• _Exercise directions_:
Return the lines from the one containing "Open the El Necio display name" through the last line, copied word for word with both ends included. Leave any pictures out of your answer.
------ Supplied data
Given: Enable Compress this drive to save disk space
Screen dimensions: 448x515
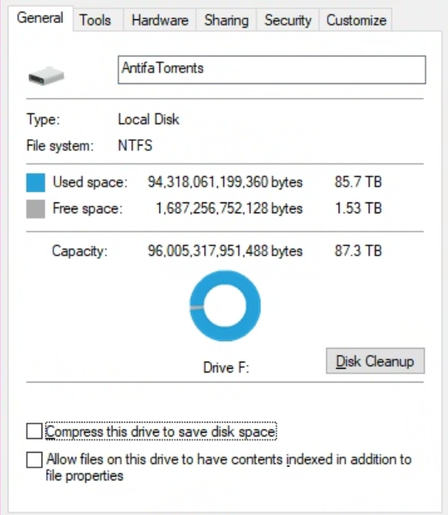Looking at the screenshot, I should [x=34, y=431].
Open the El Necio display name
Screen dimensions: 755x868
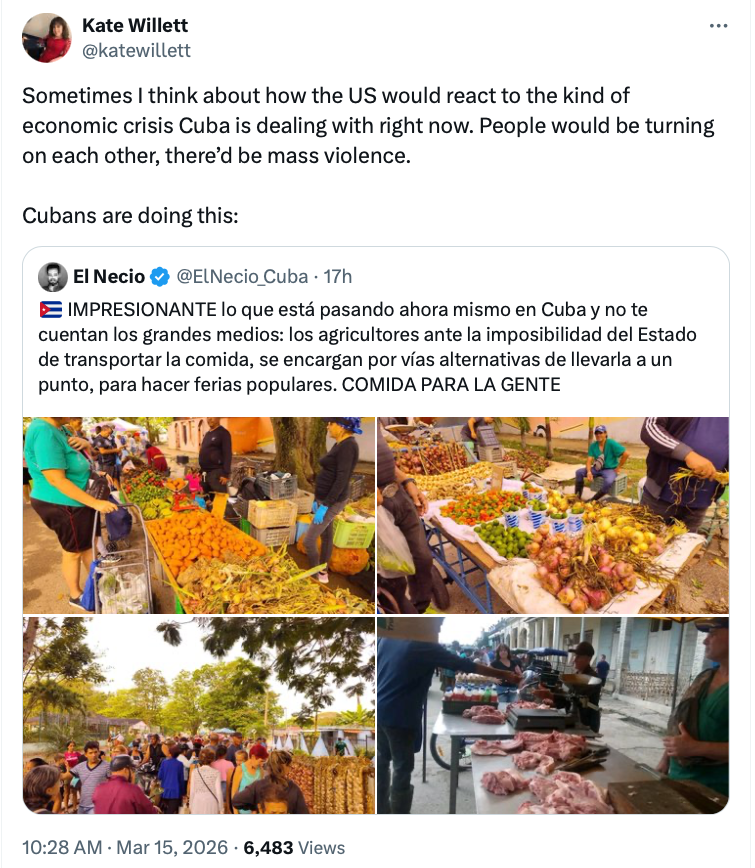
------------
• _Exercise solution_:
Open the El Necio display name
Screen dimensions: 755x868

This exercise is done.